HS is a congenital hemolytic disorder due to specific erythrocyte membrane protein abnormalities [13]. In the USA Kernicterus Registry, HS was the third most common genetic cause of hemolytic anemia-related kernicterus, behind G6PD deficiency and ABO hemolytic disease. However, the majority of kernicterus cases in the Registry were on the basis of “idiopathic” severe neonatal jaundice [14].

Diagnosing HS in a jaundiced neonate whose parents do not have this disorder is challenging [15,16,17]. This is illustrated in our case, where as a neonate he had significant jaundice, and then became anemic, yet he had no family history of HS and lacked abundant spherocytes on the blood film. It was not until two months had passed and two erythrocyte transfusions were needed that he was admitted with hemolytic anemia and NGS revealed the diagnosis.

The diagnostic criterion for HS is mean corpuscular hemoglobin concentration (MCHC) in guideline for the diagnosis and management of HS [2]. But its diagnostic sensitivity and specificity are not optimal [18]. Tao et al. [19] reported that mean sphered corpuscular volume (MSCV) had diagnostic value in HS. There are limiting clinical instruments that can be used to test MSCV [18]. Xu et al. [18] and Liao et al. [20] study showed that mean reticulocyte volume (MRV) is a general and specific new index for screening HS. But firstly the unification and standardization of the reference range need to be solved. Secondly there are no available in most of laboratory including our hospital. The EMA-binding test and other methods have complicated procedures and cannot be easily conducted in a typical laboratory. The new generation of ektacytometer is difficult to be applied in the clinical laboratory, mainly used in some research centers or specialized laboratories. The using of commercial intrusion NGS to detect exactly mutation gene is not expensive in China and may be easily speeded up and popular.
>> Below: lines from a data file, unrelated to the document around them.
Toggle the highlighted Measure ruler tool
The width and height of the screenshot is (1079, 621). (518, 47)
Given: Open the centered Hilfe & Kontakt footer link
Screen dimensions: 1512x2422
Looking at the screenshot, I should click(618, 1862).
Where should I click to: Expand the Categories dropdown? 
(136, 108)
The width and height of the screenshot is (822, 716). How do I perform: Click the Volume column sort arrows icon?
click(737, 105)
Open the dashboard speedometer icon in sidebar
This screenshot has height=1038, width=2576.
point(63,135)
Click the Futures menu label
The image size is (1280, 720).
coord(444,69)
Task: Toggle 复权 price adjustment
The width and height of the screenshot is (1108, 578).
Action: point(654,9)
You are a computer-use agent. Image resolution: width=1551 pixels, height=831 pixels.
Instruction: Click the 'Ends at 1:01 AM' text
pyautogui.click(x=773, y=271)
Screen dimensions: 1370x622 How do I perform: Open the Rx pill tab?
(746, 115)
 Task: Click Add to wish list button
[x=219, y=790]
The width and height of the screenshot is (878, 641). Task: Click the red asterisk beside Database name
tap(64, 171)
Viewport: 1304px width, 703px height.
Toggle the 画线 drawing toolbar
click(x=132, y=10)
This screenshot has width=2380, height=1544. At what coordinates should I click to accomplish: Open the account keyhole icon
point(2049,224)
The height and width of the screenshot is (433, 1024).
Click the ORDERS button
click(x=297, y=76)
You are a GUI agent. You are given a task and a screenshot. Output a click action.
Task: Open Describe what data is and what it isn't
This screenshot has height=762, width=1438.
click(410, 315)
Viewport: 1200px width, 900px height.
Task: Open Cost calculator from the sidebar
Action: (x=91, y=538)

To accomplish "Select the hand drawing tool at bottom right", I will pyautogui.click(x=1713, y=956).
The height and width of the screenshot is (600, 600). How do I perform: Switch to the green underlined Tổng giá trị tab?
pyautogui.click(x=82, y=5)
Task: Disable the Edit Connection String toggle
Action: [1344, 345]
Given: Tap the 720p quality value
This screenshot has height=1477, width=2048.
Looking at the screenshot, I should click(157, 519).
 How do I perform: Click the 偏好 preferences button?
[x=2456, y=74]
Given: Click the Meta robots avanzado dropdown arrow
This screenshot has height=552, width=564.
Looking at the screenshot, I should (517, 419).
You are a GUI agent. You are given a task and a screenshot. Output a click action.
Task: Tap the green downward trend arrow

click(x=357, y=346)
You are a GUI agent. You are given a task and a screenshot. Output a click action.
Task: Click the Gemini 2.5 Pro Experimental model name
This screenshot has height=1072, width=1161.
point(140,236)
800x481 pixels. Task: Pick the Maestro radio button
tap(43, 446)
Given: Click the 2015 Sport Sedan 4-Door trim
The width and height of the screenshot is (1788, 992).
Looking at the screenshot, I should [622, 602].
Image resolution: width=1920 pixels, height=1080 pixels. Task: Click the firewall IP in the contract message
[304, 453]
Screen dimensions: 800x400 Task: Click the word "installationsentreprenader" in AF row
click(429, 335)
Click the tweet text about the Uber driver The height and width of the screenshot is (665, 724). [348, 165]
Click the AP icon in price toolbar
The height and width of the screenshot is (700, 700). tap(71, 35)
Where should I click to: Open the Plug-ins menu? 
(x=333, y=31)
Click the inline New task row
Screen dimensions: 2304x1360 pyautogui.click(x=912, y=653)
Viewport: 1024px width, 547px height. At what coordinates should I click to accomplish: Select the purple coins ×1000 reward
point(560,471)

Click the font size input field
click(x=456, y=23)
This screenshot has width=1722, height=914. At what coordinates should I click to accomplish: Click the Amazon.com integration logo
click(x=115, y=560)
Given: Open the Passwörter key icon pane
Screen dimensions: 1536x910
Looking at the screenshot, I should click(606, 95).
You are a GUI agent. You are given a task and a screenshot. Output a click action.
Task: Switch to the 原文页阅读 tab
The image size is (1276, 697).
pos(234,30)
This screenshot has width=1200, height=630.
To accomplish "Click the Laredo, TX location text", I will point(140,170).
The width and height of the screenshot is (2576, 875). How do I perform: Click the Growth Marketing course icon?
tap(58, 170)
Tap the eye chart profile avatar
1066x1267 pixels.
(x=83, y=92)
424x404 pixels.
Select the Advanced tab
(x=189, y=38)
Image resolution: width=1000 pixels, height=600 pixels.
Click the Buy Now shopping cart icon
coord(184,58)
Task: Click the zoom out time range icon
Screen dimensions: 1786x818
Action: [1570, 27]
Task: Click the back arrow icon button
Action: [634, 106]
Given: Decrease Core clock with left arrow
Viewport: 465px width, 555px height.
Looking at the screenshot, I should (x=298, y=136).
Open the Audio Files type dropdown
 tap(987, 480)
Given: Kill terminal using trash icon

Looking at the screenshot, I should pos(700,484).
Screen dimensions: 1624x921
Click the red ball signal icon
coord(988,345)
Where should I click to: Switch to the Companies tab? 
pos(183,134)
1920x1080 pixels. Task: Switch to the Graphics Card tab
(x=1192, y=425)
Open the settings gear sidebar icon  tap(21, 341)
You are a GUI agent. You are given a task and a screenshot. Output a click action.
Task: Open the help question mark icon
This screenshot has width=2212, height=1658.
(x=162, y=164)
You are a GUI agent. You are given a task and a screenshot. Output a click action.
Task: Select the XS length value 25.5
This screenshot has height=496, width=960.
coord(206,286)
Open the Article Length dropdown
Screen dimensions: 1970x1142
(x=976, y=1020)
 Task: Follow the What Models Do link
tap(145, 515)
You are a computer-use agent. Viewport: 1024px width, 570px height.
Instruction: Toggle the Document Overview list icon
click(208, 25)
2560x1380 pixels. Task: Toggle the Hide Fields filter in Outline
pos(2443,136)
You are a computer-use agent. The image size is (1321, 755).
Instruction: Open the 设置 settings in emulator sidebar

It is noteworthy that the ANK1 mutation we found is both novel and de novo. De novo mutations are increasingly discovered in patients with severe early-onset diseases, such as neurodevelopmental disorders [21,22,23,24,25]. Our case supports the position that a more rigorous approach is needed to find underlying causes of “idiopathic” severe neonatal jaundice. In the Chinese population and in other populations as well, the specific mutation we identified, or other undiscovered mutations, could explain cases of severe “idiopathic” neonatal jaundice.